CONSIGNE: Recopiez intégralement et sans aucune modification le texte ci-dessous sur le spectacle de cuivres consacré au souffle.

PASSAGE DU TEXTE:
□ □ □ □ □ □ □

Le spectacle qui réunit des instrumentistes appartenant à la famille des cuivres avait pour sujet de départ le souffle. Plutôt que les mots, ce sont l’inspiration et l’expiration, l’ahanement, l’halètement, qui forment le moyen d’expression principal de la pièce. Peu recommandé dans le contexte sanitaire évoqué, cela n’a pas entraîné de complications. C’est sans excès de panique que la partition respirante et hyper-ventilante s’est construite pas à pas, d’abord à partir de petits modules d’écritures musicales et rythmiques assez simples établis avec le compositeur Eric Recordier, et ensuite rediscutée, réinventée et amplifiée au cours des répétitions.
« Le souffle manque au monde mais la musique le porte en elle » souligne la metteuse en scène. C’est pourquoi, au tuba, Fanny Meteier, à l’euphonium, Tom Caudelle, au trombone, Hanno Baumfelder, à la trompette, Jérôme Fouquet et au cor, Augustin Condat & Abel Huré en alternance sont le poumon commun du spectacle. S’ils demeurent habitués aux formes concertantes, la plupart d’entre eux vit sa première expérience théâtrale.

□ □ □ □ □ □ □

EXTRAIT DE DONNÉES:
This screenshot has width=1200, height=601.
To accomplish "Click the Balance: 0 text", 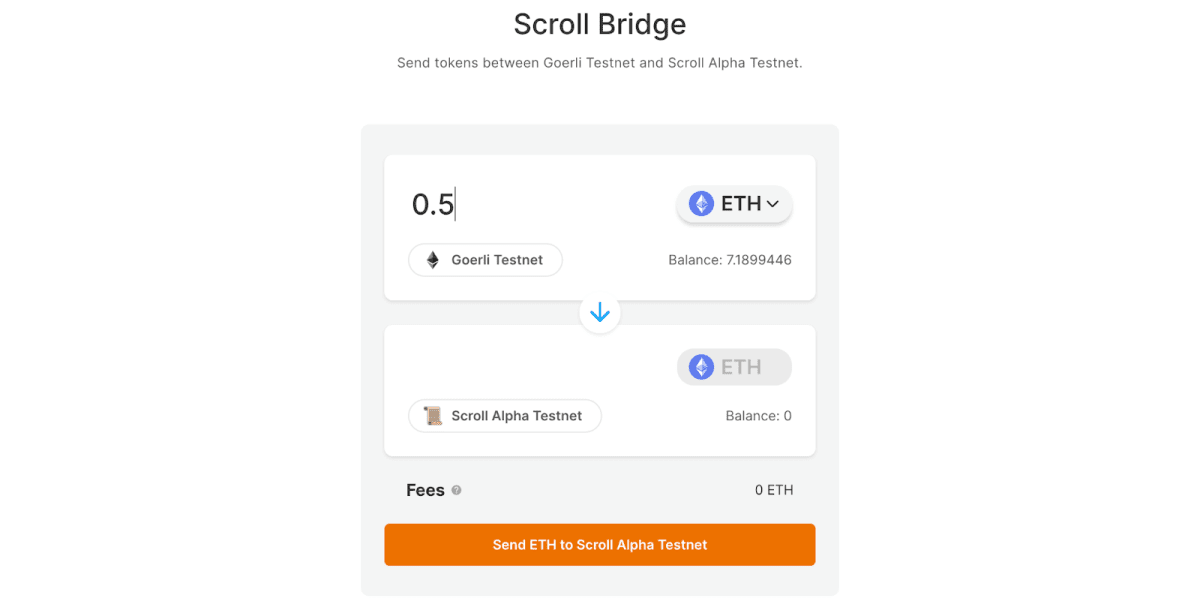I will tap(758, 416).
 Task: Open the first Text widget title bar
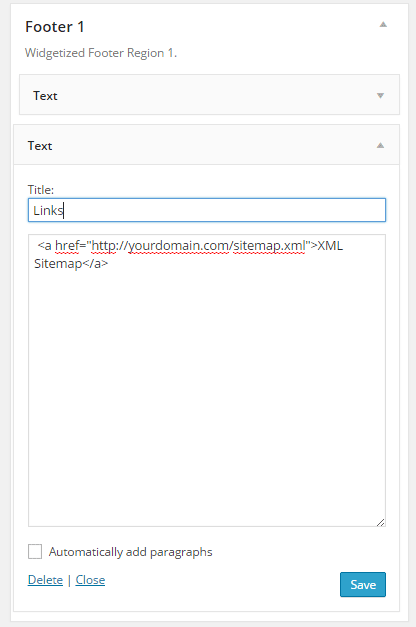[x=209, y=95]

□ □ □ □ □ □ □

RÉPONSE RÉDIGÉE:
Le spectacle qui réunit des instrumentistes appartenant à la famille des cuivres avait pour sujet de départ le souffle. Plutôt que les mots, ce sont l’inspiration et l’expiration, l’ahanement, l’halètement, qui forment le moyen d’expression principal de la pièce. Peu recommandé dans le contexte sanitaire évoqué, cela n’a pas entraîné de complications. C’est sans excès de panique que la partition respirante et hyper-ventilante s’est construite pas à pas, d’abord à partir de petits modules d’écritures musicales et rythmiques assez simples établis avec le compositeur Eric Recordier, et ensuite rediscutée, réinventée et amplifiée au cours des répétitions.
« Le souffle manque au monde mais la musique le porte en elle » souligne la metteuse en scène. C’est pourquoi, au tuba, Fanny Meteier, à l’euphonium, Tom Caudelle, au trombone, Hanno Baumfelder, à la trompette, Jérôme Fouquet et au cor, Augustin Condat & Abel Huré en alternance sont le poumon commun du spectacle. S’ils demeurent habitués aux formes concertantes, la plupart d’entre eux vit sa première expérience théâtrale.